Start of INPUT DATA

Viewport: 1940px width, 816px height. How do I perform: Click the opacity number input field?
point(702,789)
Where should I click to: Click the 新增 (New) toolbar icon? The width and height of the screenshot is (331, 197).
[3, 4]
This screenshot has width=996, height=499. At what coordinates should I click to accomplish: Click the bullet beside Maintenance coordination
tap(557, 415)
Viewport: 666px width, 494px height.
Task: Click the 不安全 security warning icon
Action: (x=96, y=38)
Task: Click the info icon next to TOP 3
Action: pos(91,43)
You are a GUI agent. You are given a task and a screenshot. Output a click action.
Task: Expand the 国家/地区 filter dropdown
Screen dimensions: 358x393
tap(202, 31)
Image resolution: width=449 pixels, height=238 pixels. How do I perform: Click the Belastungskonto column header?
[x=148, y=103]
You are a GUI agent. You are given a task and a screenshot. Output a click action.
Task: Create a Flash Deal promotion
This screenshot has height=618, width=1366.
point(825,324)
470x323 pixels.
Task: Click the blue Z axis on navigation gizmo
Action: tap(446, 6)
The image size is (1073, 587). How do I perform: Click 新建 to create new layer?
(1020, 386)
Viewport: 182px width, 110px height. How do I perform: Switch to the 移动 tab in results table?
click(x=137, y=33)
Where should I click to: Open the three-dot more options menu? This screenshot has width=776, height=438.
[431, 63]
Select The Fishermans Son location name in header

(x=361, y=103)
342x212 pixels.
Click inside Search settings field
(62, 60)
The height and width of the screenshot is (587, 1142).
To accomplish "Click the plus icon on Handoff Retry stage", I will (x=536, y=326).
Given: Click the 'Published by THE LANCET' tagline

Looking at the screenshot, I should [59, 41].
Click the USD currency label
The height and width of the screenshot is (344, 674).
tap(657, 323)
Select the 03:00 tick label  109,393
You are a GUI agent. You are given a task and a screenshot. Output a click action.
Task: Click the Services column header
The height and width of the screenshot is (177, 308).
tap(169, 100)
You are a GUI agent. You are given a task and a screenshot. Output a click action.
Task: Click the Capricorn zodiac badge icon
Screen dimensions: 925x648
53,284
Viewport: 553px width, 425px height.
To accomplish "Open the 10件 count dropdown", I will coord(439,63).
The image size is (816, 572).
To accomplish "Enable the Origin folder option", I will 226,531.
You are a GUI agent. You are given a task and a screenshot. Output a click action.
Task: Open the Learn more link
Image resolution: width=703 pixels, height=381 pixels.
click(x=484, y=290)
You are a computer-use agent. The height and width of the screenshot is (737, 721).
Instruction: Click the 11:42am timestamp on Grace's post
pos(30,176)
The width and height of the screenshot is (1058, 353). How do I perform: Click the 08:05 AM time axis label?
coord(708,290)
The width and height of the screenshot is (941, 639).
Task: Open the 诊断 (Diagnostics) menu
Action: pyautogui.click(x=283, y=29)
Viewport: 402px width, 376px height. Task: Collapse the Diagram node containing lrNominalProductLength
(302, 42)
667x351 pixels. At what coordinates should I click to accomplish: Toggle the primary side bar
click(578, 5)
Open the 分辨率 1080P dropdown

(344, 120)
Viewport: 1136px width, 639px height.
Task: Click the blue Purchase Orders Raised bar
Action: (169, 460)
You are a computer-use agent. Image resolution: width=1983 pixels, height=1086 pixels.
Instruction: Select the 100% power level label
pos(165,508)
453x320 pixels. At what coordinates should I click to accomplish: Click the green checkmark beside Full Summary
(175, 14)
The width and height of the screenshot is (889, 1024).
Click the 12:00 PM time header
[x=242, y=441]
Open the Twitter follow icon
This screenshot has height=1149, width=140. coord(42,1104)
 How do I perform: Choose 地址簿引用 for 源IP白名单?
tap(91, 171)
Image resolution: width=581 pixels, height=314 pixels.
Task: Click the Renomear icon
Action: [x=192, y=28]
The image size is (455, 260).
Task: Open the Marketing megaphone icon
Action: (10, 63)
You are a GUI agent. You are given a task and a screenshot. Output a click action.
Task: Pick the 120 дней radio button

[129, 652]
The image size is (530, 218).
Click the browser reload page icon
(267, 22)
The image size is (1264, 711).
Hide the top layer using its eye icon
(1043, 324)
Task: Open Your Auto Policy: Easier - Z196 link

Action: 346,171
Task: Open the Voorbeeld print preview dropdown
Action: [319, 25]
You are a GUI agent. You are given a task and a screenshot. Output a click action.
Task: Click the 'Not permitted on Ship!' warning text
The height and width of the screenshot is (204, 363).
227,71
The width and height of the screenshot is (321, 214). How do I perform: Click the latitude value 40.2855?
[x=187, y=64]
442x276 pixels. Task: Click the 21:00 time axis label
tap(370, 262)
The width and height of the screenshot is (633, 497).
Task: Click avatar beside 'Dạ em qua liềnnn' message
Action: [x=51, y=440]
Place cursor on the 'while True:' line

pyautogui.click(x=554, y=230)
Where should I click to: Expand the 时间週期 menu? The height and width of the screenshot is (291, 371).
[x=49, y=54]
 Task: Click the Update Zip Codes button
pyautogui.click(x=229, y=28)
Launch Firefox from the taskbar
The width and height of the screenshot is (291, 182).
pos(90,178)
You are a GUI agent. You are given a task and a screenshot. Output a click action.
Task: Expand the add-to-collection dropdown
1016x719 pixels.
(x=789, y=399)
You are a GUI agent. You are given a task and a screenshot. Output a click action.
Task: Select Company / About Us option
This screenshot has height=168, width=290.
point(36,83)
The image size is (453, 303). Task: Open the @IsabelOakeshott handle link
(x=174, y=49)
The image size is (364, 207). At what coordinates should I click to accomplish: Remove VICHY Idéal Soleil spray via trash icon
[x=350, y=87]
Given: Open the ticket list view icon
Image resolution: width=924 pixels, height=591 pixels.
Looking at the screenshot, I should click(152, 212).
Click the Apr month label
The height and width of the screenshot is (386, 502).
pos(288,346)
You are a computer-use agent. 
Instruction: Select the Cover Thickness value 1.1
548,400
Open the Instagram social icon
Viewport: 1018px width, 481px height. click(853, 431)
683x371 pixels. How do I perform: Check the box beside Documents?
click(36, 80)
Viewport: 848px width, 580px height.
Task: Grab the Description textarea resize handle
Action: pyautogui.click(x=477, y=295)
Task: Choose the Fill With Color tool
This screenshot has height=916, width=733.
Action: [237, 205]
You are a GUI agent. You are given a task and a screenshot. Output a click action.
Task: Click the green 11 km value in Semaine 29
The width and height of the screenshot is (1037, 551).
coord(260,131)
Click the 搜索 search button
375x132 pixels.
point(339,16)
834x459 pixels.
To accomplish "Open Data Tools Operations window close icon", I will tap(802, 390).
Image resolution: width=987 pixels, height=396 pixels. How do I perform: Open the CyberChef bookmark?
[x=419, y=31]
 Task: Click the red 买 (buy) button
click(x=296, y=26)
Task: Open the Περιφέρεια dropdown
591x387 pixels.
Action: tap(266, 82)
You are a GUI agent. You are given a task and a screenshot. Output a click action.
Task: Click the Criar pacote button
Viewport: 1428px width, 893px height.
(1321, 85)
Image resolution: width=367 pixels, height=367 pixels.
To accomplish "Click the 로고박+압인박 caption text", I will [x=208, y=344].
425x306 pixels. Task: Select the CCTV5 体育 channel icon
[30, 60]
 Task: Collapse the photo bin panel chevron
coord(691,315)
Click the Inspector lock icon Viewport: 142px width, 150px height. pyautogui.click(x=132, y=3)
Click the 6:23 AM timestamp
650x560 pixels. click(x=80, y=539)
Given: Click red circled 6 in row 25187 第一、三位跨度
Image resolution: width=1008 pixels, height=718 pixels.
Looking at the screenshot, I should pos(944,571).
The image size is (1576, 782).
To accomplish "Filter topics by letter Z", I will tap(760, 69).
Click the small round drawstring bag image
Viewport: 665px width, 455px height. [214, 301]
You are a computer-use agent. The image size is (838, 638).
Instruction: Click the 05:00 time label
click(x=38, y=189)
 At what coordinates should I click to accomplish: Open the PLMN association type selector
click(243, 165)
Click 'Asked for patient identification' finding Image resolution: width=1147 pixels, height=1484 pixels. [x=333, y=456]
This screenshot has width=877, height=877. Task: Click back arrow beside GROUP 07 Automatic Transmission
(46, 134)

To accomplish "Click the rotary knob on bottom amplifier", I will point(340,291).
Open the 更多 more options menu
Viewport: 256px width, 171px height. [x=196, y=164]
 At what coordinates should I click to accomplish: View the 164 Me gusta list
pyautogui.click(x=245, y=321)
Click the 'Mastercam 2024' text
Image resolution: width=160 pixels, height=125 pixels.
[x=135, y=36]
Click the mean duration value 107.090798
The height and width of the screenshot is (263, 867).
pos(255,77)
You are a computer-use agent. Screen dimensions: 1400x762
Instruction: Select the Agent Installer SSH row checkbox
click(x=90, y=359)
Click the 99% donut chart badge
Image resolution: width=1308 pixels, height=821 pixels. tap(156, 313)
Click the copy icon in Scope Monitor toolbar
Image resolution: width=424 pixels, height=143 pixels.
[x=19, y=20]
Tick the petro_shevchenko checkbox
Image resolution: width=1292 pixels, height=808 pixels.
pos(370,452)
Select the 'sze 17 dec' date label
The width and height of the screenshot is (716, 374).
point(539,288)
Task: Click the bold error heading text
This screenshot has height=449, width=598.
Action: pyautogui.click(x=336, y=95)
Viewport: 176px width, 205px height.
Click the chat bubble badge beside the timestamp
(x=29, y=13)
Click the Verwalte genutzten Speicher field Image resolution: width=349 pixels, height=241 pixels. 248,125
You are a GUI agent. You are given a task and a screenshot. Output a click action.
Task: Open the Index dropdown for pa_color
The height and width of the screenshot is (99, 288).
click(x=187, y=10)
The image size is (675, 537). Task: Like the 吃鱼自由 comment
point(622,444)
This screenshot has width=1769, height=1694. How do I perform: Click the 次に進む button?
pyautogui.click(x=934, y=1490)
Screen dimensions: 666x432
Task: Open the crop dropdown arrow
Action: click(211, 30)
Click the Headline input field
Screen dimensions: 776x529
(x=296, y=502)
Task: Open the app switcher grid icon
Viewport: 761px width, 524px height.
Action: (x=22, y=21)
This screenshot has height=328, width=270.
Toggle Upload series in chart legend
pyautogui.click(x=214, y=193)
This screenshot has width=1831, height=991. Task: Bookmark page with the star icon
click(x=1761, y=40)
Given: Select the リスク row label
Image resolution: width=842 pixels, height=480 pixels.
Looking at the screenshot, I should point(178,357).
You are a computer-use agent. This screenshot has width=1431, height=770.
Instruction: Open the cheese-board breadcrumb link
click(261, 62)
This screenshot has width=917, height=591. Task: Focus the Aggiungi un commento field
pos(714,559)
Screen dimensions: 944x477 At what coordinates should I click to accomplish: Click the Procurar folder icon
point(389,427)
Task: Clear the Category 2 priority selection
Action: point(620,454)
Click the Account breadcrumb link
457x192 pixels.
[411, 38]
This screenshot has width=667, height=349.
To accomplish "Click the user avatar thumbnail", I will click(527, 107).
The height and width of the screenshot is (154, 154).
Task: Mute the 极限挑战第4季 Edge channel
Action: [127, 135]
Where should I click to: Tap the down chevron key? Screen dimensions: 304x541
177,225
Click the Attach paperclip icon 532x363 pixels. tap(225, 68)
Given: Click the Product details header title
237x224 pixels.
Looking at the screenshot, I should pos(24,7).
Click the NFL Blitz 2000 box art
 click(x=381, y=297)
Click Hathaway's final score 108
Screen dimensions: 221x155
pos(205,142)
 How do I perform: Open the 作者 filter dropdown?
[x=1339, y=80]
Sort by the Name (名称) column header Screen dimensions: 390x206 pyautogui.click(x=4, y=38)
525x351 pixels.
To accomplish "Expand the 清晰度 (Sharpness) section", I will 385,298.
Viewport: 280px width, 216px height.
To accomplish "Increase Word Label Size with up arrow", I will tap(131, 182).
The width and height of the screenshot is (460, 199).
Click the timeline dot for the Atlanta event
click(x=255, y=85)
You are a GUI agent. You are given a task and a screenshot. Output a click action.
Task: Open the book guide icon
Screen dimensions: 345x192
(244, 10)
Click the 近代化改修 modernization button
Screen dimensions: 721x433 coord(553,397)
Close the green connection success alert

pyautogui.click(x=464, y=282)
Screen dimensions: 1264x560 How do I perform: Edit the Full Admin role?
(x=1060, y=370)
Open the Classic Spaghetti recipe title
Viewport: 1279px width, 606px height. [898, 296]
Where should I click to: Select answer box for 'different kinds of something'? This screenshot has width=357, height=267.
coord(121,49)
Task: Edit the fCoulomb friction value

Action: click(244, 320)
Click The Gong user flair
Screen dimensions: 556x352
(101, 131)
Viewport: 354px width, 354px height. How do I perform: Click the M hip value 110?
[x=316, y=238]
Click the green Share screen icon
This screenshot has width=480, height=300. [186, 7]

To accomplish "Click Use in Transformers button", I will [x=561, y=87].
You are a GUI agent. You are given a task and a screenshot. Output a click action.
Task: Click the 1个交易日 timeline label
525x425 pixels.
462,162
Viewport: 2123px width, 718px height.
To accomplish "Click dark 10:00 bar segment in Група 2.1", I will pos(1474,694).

End of INPUT DATA

AIM OF THE EXERCISE →
Of the lines above, output exactly those from the line bearing "The image size is (1576, 782)." through the line bearing "Task: Click the bold error heading text", inclusive.

TASK RESULT →
The image size is (1576, 782).
To accomplish "Filter topics by letter Z", I will tap(760, 69).
Click the small round drawstring bag image
Viewport: 665px width, 455px height. [214, 301]
You are a computer-use agent. The image size is (838, 638).
Instruction: Click the 05:00 time label
click(x=38, y=189)
 At what coordinates should I click to accomplish: Open the PLMN association type selector
click(243, 165)
Click 'Asked for patient identification' finding Image resolution: width=1147 pixels, height=1484 pixels. [x=333, y=456]
This screenshot has width=877, height=877. Task: Click back arrow beside GROUP 07 Automatic Transmission
(46, 134)

To accomplish "Click the rotary knob on bottom amplifier", I will point(340,291).
Open the 更多 more options menu
Viewport: 256px width, 171px height. [x=196, y=164]
 At what coordinates should I click to accomplish: View the 164 Me gusta list
pyautogui.click(x=245, y=321)
Click the 'Mastercam 2024' text
Image resolution: width=160 pixels, height=125 pixels.
[x=135, y=36]
Click the mean duration value 107.090798
The height and width of the screenshot is (263, 867).
pos(255,77)
You are a computer-use agent. Screen dimensions: 1400x762
Instruction: Select the Agent Installer SSH row checkbox
click(x=90, y=359)
Click the 99% donut chart badge
Image resolution: width=1308 pixels, height=821 pixels. tap(156, 313)
Click the copy icon in Scope Monitor toolbar
Image resolution: width=424 pixels, height=143 pixels.
[x=19, y=20]
Tick the petro_shevchenko checkbox
Image resolution: width=1292 pixels, height=808 pixels.
pos(370,452)
Select the 'sze 17 dec' date label
The width and height of the screenshot is (716, 374).
point(539,288)
Task: Click the bold error heading text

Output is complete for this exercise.